──────── Records to use
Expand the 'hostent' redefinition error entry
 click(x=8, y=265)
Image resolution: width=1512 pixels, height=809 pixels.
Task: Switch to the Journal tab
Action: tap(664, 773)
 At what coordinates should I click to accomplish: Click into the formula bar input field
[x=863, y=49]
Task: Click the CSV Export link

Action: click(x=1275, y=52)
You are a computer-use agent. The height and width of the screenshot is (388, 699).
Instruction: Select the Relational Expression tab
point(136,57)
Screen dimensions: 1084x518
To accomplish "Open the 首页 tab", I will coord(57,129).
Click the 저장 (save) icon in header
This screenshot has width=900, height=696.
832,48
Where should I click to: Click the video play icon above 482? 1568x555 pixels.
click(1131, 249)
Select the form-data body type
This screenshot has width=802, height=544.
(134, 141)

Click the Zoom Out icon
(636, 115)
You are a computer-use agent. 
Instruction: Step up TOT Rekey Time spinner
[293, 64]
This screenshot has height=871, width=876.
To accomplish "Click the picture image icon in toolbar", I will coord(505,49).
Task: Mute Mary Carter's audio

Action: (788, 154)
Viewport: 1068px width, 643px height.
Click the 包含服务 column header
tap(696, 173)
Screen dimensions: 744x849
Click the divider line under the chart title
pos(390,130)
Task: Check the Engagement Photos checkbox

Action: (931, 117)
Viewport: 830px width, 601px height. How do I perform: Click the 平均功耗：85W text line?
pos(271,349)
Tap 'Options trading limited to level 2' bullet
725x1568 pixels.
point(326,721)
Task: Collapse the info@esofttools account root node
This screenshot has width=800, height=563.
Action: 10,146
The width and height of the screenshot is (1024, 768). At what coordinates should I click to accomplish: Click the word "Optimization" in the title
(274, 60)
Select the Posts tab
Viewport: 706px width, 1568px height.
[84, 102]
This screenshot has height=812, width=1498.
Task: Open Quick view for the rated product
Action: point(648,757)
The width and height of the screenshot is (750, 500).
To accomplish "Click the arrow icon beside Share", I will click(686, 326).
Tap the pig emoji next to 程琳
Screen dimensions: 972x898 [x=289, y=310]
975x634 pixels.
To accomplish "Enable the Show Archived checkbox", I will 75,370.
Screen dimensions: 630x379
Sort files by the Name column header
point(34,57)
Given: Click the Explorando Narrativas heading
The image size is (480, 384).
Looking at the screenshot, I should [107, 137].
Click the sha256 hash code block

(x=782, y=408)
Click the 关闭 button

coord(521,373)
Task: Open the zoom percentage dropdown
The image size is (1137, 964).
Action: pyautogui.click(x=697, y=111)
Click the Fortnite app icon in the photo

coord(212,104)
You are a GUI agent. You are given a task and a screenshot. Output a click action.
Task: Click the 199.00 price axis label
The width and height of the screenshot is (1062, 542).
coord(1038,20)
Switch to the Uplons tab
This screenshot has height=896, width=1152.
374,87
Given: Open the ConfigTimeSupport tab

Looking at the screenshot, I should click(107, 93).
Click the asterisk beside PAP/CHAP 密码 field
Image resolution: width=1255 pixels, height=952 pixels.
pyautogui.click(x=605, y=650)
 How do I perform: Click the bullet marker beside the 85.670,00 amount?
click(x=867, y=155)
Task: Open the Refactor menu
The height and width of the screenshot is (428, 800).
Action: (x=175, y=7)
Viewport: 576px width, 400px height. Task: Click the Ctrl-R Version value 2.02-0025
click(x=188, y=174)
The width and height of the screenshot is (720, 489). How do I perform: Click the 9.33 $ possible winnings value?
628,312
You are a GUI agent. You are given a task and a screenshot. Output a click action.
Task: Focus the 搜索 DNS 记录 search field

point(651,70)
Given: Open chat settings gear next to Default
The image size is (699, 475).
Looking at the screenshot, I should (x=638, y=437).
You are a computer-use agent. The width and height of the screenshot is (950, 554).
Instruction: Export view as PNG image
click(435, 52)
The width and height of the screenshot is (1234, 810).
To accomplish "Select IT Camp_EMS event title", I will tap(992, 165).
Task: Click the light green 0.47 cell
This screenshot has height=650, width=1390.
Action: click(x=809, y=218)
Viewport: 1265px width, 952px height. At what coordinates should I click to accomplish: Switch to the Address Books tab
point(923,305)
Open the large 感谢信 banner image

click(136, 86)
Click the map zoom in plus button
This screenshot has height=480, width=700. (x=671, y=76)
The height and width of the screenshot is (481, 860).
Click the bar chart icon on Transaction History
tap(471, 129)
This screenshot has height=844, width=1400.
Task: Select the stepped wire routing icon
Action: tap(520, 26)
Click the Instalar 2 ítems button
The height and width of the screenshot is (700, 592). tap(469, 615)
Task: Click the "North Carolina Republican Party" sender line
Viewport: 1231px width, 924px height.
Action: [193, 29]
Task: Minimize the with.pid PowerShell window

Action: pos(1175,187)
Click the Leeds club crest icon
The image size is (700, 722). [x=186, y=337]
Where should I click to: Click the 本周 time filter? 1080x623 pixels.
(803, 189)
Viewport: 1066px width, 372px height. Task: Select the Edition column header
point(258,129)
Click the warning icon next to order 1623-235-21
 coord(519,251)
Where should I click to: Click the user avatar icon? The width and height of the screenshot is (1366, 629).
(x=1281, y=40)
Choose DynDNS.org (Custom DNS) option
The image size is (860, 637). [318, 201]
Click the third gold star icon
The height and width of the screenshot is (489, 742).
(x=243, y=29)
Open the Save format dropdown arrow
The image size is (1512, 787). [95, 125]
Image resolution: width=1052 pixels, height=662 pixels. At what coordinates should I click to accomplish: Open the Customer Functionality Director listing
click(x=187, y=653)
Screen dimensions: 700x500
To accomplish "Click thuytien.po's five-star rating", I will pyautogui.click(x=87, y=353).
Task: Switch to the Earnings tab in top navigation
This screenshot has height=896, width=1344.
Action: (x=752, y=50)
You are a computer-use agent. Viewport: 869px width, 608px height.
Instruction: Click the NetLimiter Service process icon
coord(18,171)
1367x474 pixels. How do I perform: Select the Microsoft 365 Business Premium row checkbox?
────────────────
● What is needed: Pull out all lines from the entries above that include the word "agent".

● Output for this exercise:
You are a computer-use agent. The height and width of the screenshot is (388, 699).
You are a computer-use agent. 
You are a GUI agent. You are given a task and a screenshot. Output a click action.
You are a GUI agent. You are given a task and a screenshot. Output a click action.
You are a computer-use agent. The width and height of the screenshot is (950, 554).
You are a computer-use agent. Viewport: 869px width, 608px height.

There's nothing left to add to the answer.